NETAID: Anti-Poverty Web Site Opened With Flair
     "Pop-music icons and world leaders joined forces Wednesday to launch a Web site aimed at attacking international poverty and to announce an upcoming mega-benefit concert."
     At a news conference in New York, UN Secretary-General Kofi Annan, "musician/mogul" Quincy Jones, and artists Bono, David Bowie and Wyclef Jean of The Fugees introduced, which was touted as the world's "most powerful" Web site (Elysa Gardner, USA Today, 9 Sep). The Web site offers a mix of information, fundraising and networking resources for people interested in hunger, refugees, debt relief, human rights and the environment. It was designed to handle millions of hits per hour from users all over the globe (UN Wire sources). NetAid spokesperson Bob Chlopak: "The idea is for it to become the largest portal and directory for antipoverty organizations in the world."
     Use of the site will be promoted through three rock concerts in New York, London and Geneva on 9 October. The concerts will be televised on the BBC, MTV and VH1, and broadcast on the Internet and on radio stations in 60 countries. Immediate proceeds from the concerts will be devoted to relief work in Kosovo and Africa, channeled through the NetAid Foundation and overseen by the UN Development Program (UNDP) (Jon Pareles, New York Times, 9 Sep). The complete lineup for the shows, announced yesterday, can be found on the NetAid site (UN Wire sources).

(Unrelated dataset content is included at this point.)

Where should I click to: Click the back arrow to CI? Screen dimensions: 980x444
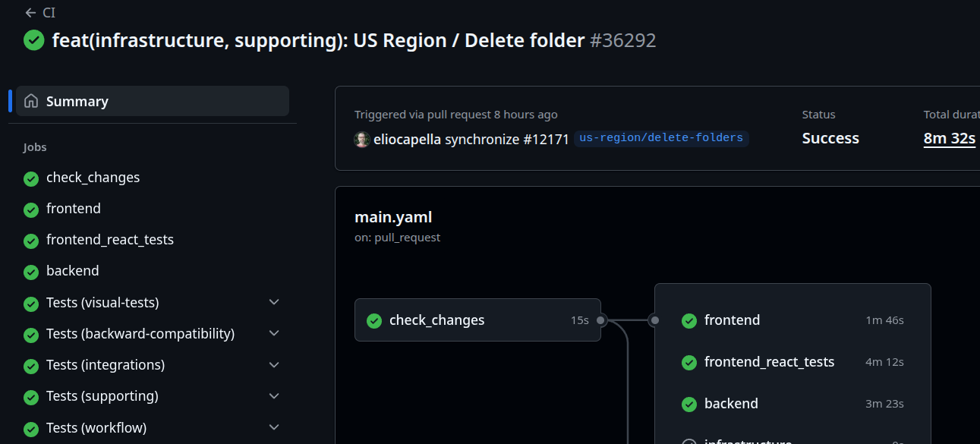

     British Prime Minister Tony Blair, US President Bill Clinton and South African President Nelson Mandela took part via satellite, clicking on their computer controls to activate the site. Mandela said the project would "strengthen the bonds between the peoples of the world" and provide resources that poor communities can use "to uplift themselves" (BBC, 9 Sep). Clinton said it "represents a truly new front in the struggle against poverty" (Associated Press/Financial Times, 9 Sep).

'Rescuing' Aid From Its Bureaucratic Reputation
     In an International Herald Tribune commentary, UNDP Administrator Mark Malloch Brown notes that development aid has "become associated with waste, corruption and a hopeless dependence. ... NetAid is a means of rescuing development assistance from its big bureaucracy reputation" (9 Sep).